Efek Piala Dunia: Toko-toko di Korsel Boikot Mantan Pelatih Timnas
Efek Piala Dunia: Toko-toko di Korsel Boikot Mantan Pelatih Timnas
Mantan pelatih tim nasional Korea Selatan, Hong Myung-bo, kini menjadi sosok yang begitu dibenci di negaranya sendiri. Gara-gara performa buruk timnya di Piala Dunia 2026, ia dilarang menginjakkan kaki di sejumlah toko. Korea Selatan tersingkir dari Piala Dunia 2026 usai kalah dari Afrika Selatan dengan skor 0-1.
Kronologi Kegagalan di Piala Dunia 2026
Tak lama setelah hasil buruk tersebut, Hong Myung-bo mengumumkan pengunduran dirinya dari kursi pelatih. Namun, keputusan mundur Hong Myung-bo tersebut rupanya belum cukup meredam amarah publik Korsel. Berdasarkan foto-foto yang viral di media sosial Reddit, beberapa supermarket dan restoran di Korea Selatan sampai memasang papan pengumuman khusus yang isinya melarang keras Hong Myung-bo masuk ke tempat mereka. Hong Myung-bo sendiri resmi menanggalkan jabatannya hanya sehari setelah Korea Selatan gugur di Piala Dunia 2026. Dalam pernyataan perpisahannya, ia mengaku selalu berusaha memberikan yang terbaik untuk masa depan sepak bola negaranya. “Saya tidak bisa mengeklaim bahwa setiap keputusan yang saya ambil selalu benar, tapi saya bisa memastikan bahwa semua itu saya lakukan demi kemajuan sepak bola Korea,” lanjutnya lagi.
Mengapa Publik Korsel Marah?
Kritikan untuk Hong Myung-bo ini datang bukan hanya dari kalangan rakyat Korea Selatan. Presiden Korea Selatan, Lee Jae-myung, pun ikut angkat bicara dan mengkritik habis-habisan performa tim nasional. Sang presiden bahkan menyentil adanya orang-orang tidak kompeten di jajaran kepemimpinan sepak bola sebelum akhirnya meminta maaf kepada seluruh rakyat.
Apa Artinya Ini ke Depan?
Kegagalan Korea Selatan di Piala Dunia 2026 dan reaksi keras publik Korsel terhadap Hong Myung-bo menunjukkan bahwa harapan masyarakat terhadap tim nasional sangat tinggi. Kegagalan ini tidak hanya berdampak pada pelatih, tetapi juga pada keseluruhan struktur sepak bola Korea Selatan. Presiden Lee Jae-myung menekankan pentingnya kompetensi dalam kepemimpinan sepak bola dan meminta maaf atas kegagalan yang terjadi.

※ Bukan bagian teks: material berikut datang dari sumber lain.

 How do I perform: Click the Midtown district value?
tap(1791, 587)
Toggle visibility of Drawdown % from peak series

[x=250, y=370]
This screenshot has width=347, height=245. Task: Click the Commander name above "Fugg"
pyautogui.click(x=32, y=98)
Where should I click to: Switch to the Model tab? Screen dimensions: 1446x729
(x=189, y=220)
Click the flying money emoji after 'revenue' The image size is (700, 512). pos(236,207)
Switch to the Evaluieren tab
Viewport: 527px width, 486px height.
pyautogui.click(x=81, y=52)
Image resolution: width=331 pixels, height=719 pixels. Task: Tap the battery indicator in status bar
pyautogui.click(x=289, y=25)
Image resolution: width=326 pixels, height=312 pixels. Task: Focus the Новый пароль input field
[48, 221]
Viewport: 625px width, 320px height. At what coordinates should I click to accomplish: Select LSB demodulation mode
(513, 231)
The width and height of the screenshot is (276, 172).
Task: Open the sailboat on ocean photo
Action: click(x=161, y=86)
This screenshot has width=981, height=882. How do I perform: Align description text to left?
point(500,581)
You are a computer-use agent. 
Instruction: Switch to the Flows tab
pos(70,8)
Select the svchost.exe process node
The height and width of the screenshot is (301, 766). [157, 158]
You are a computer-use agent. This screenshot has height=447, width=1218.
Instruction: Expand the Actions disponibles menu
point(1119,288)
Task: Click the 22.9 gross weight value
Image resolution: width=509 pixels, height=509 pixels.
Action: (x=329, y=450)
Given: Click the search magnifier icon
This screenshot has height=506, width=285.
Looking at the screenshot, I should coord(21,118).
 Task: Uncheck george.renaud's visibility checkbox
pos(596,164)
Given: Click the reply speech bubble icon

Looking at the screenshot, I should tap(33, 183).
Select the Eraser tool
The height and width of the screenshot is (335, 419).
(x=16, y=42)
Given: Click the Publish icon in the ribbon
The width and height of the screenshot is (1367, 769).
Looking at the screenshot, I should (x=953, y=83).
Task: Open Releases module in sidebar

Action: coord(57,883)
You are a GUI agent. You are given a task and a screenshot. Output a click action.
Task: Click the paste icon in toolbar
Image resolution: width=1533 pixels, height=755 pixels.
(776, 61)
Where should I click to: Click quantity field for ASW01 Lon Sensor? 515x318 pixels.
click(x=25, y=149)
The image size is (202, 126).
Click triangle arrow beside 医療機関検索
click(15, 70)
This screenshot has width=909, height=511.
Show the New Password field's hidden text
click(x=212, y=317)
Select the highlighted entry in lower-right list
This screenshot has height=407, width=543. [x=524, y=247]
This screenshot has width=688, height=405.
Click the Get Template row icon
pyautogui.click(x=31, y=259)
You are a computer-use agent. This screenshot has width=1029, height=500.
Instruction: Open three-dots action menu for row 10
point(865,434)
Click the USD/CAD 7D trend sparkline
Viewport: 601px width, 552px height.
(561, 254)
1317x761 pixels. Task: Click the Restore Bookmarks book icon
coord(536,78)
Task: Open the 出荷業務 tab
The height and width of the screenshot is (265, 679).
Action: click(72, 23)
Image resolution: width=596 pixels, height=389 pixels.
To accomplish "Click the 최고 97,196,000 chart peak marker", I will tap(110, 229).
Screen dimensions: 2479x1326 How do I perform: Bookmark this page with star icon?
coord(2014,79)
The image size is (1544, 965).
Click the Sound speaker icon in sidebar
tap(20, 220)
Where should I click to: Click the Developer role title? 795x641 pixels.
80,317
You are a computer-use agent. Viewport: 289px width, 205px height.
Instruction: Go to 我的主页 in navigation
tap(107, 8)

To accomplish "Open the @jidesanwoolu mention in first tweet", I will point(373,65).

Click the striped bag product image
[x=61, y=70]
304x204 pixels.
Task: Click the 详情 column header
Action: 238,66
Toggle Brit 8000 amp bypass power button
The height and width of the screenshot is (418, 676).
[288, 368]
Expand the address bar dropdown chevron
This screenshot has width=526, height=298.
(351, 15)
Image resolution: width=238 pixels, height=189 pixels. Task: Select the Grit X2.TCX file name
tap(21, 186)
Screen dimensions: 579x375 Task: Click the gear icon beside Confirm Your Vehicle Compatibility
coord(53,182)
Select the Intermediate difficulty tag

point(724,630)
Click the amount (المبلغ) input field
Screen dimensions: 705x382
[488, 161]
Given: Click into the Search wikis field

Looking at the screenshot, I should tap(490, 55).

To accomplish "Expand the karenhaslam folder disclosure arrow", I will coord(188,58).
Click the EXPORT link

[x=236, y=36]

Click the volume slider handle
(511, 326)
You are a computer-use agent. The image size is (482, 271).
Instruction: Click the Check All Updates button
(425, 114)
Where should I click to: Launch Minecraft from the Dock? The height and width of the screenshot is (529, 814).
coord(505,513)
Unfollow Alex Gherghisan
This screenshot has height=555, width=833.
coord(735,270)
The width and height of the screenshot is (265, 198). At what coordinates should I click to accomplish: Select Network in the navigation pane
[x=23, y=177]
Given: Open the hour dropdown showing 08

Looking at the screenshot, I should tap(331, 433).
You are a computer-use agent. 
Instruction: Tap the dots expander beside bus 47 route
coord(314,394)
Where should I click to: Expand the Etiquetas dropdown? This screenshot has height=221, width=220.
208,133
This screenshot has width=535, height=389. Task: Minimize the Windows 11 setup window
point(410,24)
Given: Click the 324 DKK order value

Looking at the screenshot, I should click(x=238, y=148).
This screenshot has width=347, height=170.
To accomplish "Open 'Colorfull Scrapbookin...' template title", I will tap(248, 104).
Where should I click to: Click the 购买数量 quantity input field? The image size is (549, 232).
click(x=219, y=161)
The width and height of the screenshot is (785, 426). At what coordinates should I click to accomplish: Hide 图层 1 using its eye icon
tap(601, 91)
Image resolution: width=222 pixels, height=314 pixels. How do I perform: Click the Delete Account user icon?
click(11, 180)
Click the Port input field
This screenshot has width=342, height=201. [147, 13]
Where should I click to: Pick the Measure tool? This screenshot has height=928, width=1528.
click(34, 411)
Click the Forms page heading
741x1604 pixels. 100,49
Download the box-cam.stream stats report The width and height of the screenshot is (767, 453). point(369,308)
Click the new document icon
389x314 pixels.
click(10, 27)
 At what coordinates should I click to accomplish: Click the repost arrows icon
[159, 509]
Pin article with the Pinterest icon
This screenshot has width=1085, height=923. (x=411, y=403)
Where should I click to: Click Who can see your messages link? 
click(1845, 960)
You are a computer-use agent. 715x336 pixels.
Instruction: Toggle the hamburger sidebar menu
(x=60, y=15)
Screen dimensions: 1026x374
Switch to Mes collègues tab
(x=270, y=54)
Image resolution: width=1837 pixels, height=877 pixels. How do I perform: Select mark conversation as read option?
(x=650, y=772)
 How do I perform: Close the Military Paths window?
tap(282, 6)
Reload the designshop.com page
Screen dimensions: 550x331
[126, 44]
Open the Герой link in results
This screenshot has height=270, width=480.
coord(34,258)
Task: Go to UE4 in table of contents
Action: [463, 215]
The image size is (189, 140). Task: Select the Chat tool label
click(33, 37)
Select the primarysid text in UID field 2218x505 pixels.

Jalan Panjang yang Masih Harus Ditempuh
Mantan pelatih tim nasional Korea Selatan, Hong Myung-bo, harus menerima kenyataan bahwa dirinya menjadi sosok yang dibenci di negaranya. Dengan reaksi keras dari publik dan kritik dari presiden, jelas bahwa perjalanan panjang masih harus ditempuh untuk memulihkan kepercayaan dan meningkatkan prestasi sepak bola Korea Selatan di masa depan.
Disclaimer: This article was automatically rewritten by AI based on source: https://wolipop.detik.com/sale-and-shop/d-8553200/imbas-gagal-di-piala-dunia-toko-toko-di-korsel-boikot-mantan-pelatih-timnas, without altering the facts of the original article.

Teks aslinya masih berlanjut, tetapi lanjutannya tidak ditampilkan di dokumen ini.